Corwin offered a concession speech late Tuesday at her headquarters on Transit Road in Amherst, which will apparently render moot a court order she sought earlier in the day to impound voting equipment.
"I told her I would be happy to help in any way I can to help Western New York," the Republican said in her concession speech.
Corwin made a point of expressing unhappiness with the negative tone of her race with Hochul.
"The discourse in this election leaves me concerned," she told the crowd of supporters.
The national implications became apparent only minutes after The Buffalo News and other news organizations declared Hochul's victory when House Minority Leader Nancy Pelosi, D-Calif., welcomed the new congresswoman as an "independent, strong, passionate voice."
"Kathy Hochul's victory tonight is a tribute to Democrats' commitment to preserve and strengthen Medicare, create jobs, and grow our economy," Pelosi said. "And it sends a clear message that will echo nationwide: Republicans will be held accountable for their vote to end Medicare."

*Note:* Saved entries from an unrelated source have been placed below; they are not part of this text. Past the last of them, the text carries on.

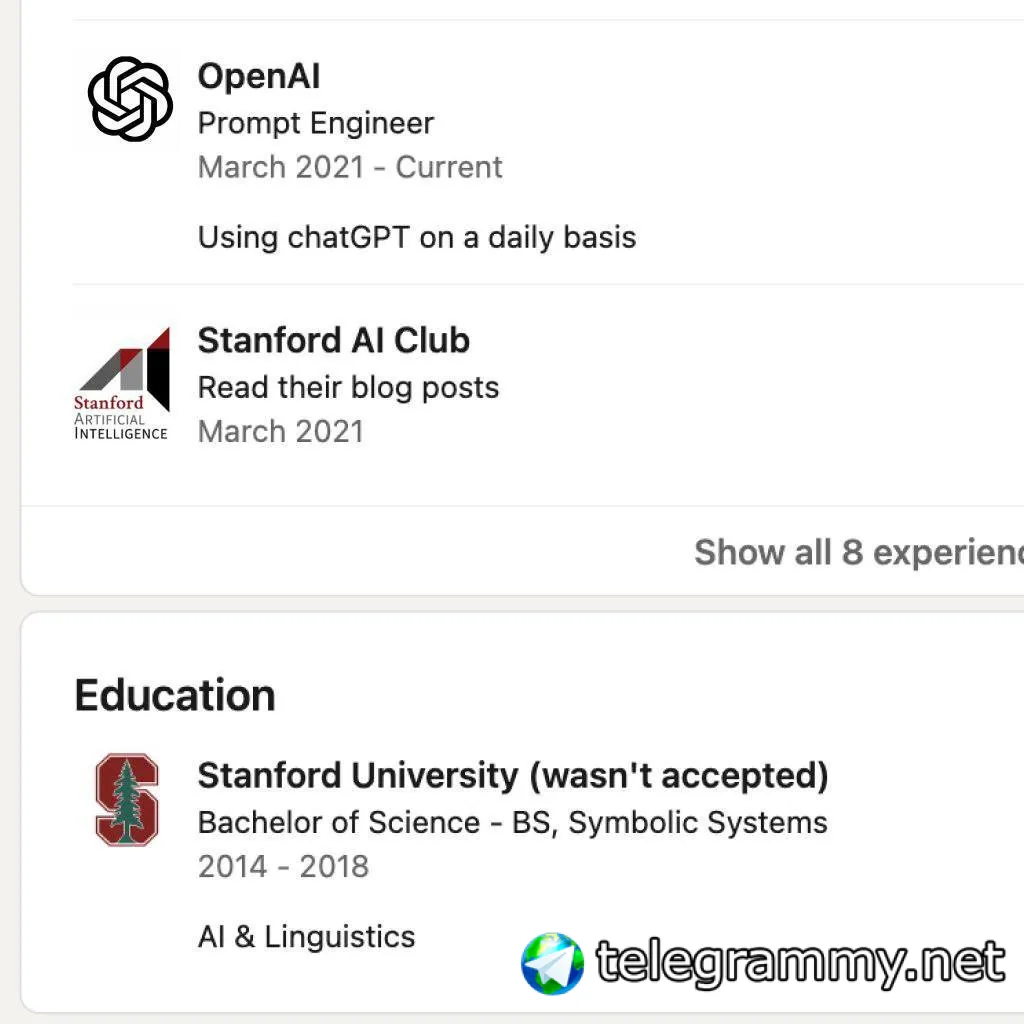Viewport: 1024px width, 1024px height.
Task: Click the Bachelor of Science degree line
Action: [512, 822]
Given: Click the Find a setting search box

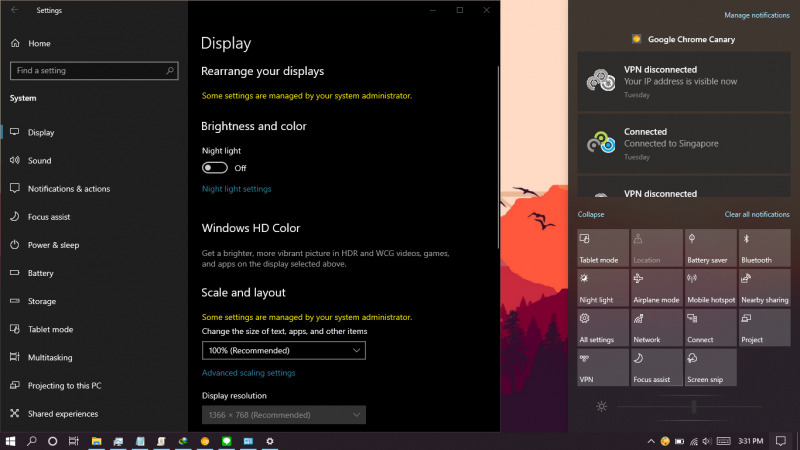Looking at the screenshot, I should pyautogui.click(x=94, y=71).
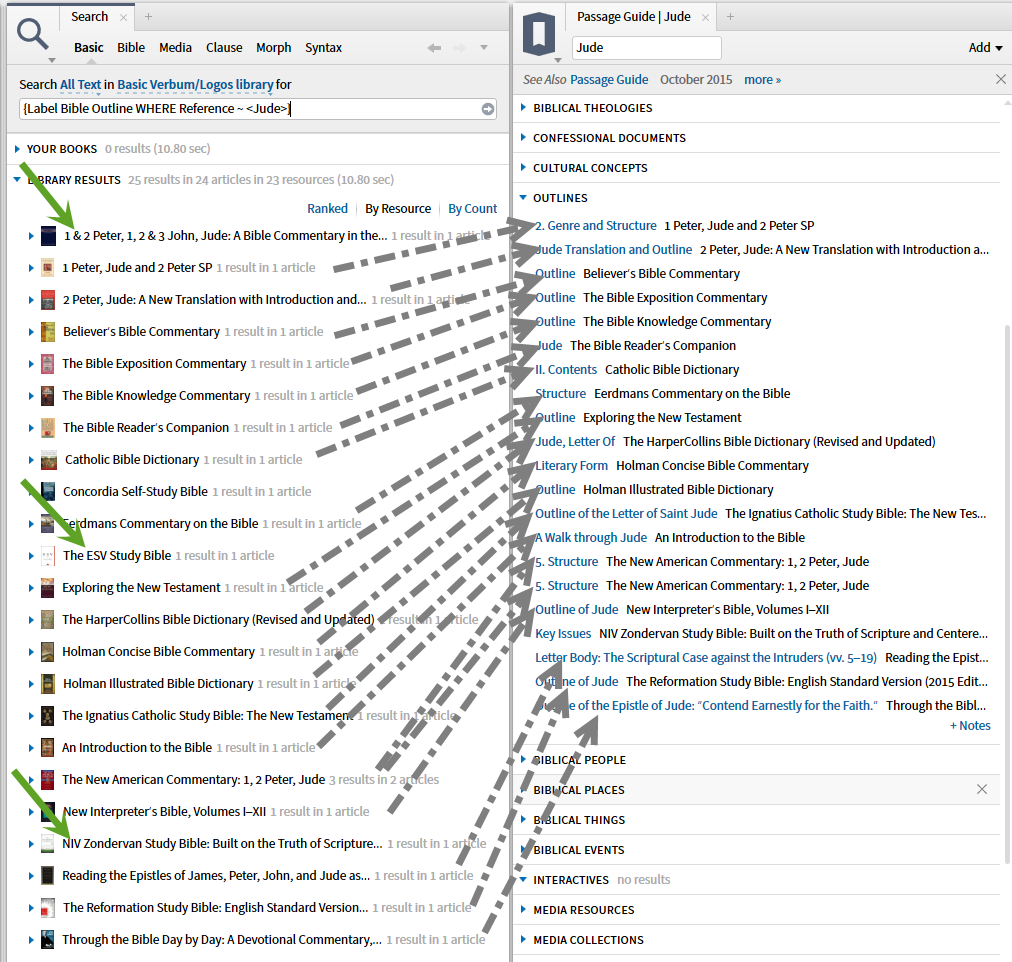Click the magnifying glass Search panel icon

[x=32, y=33]
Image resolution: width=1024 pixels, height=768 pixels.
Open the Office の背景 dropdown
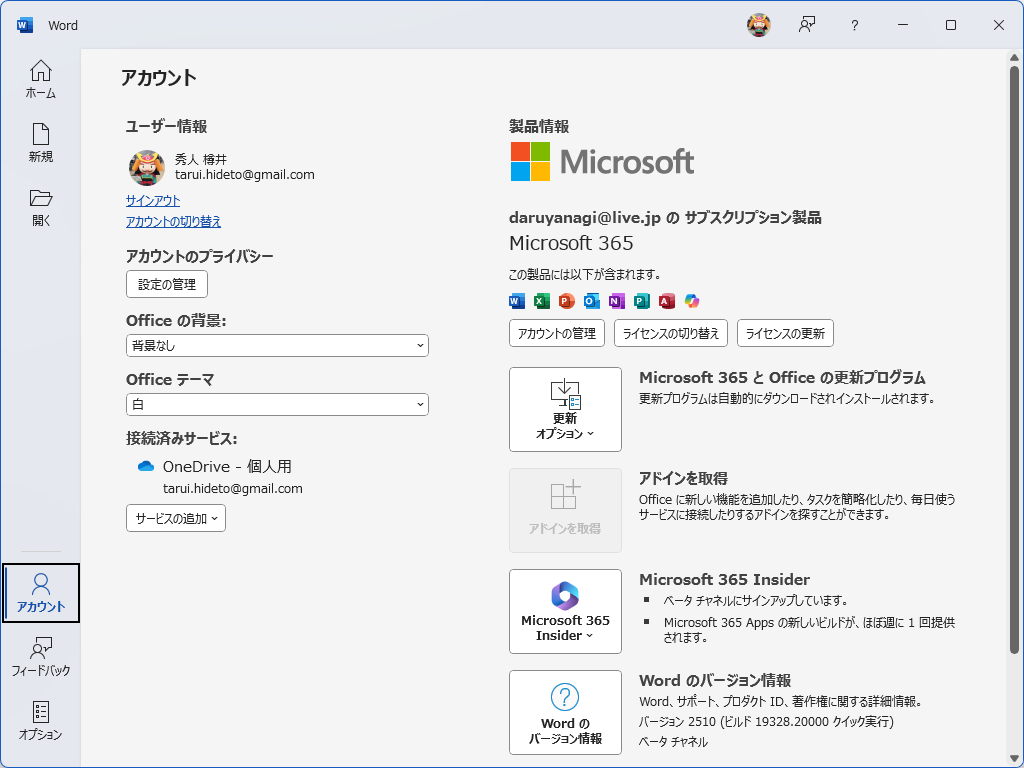point(277,345)
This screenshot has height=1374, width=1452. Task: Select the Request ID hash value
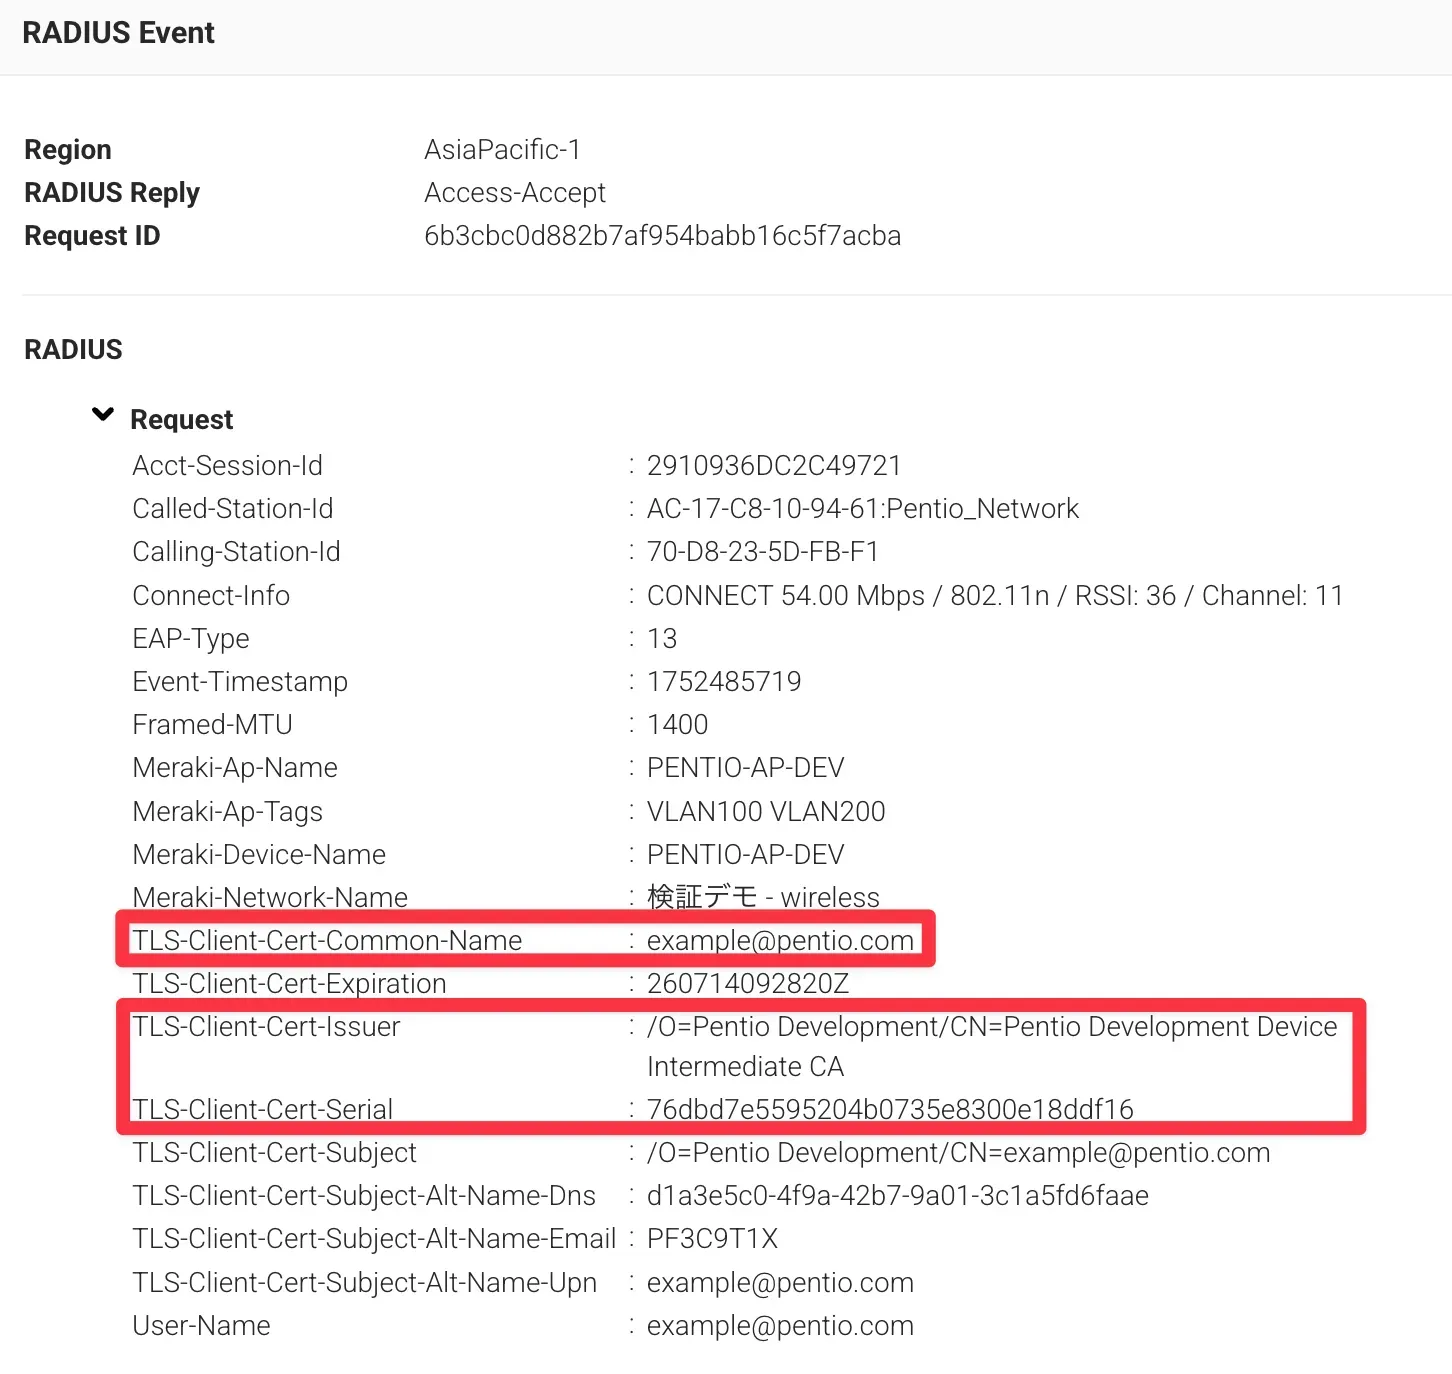point(662,236)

But Rep. Pete Sessions, R-Texas, chairman of the National Republican Congressional Committee, said the nation should not make too much out of a three-way race.
"To predict the future based on the results of this unusual race is naive and risky," Sessions said. "History shows one important fact: The results of competitive special elections from Hawaii to New York are poor indicators of broader trends or future general election outcomes.
"If special elections were an early warning system, they sure failed to alert the Democrats of the political tsunami that flooded their ranks in 2010."
Tuesday's election was the first congressional special election in Western New York since Stan Lundine's Southern Tier district victory in February 1976.
Republican National Chairman Reince Priebus, who campaigned locally for Corwin earlier this month, also sounded a GOP response.
"If we have learned anything from these results, it is that Democrats will stop at nothing to preserve the status quo in Washington, which is propelling our country towards bankruptcy," he said. "Kathy Hochul's reckless disregard for the looming insolvency of critical government programs and our crushing debt will allow her to feel right at home in Nancy Pelosi's Democrat caucus.
"There is no question Kathy Hochul will have a tough time holding onto this seat in 2012, with Barack Obama and his failed economic leadership weighing heavily on the minds of Western New York voters when they return to the polls," he added.
The results forced Davis to make a concession speech for the fourth time in the last nine years at his Brennan's Bowery Bar headquarters in Clarence. He said he will continue to fight against free trade and "take the battle to Washington."
"The country needs me," he said. "We're leaving our children in debt and poverty, and people are eventually going to get the message that the present politicians in Washington are being bought by the free traders and the Wall Street bankers and the multinational corporations.
"I didn't get the message out this time," he added. "I'll keep shouting it. I love America."
When asked about another future run for office, Davis was noncommittal, saying that regardless of his position, he'd continue to preach his message to whomever will listen. He also said that despite the "lies" and underhanded tactics in this campaign, he feels spending $3 million as a candidate for the congressional seat was worth it.
Hochul's election means a vacancy occurs in the County Clerk's Office, which Gov. Andrew M. Cuomo could opt to fill with an appointment. A special election to fill the balance of the three-year term would occur in November.
One prominent name being mentioned is Assemblyman Dennis H. Gabryszak, D-Cheektowaga.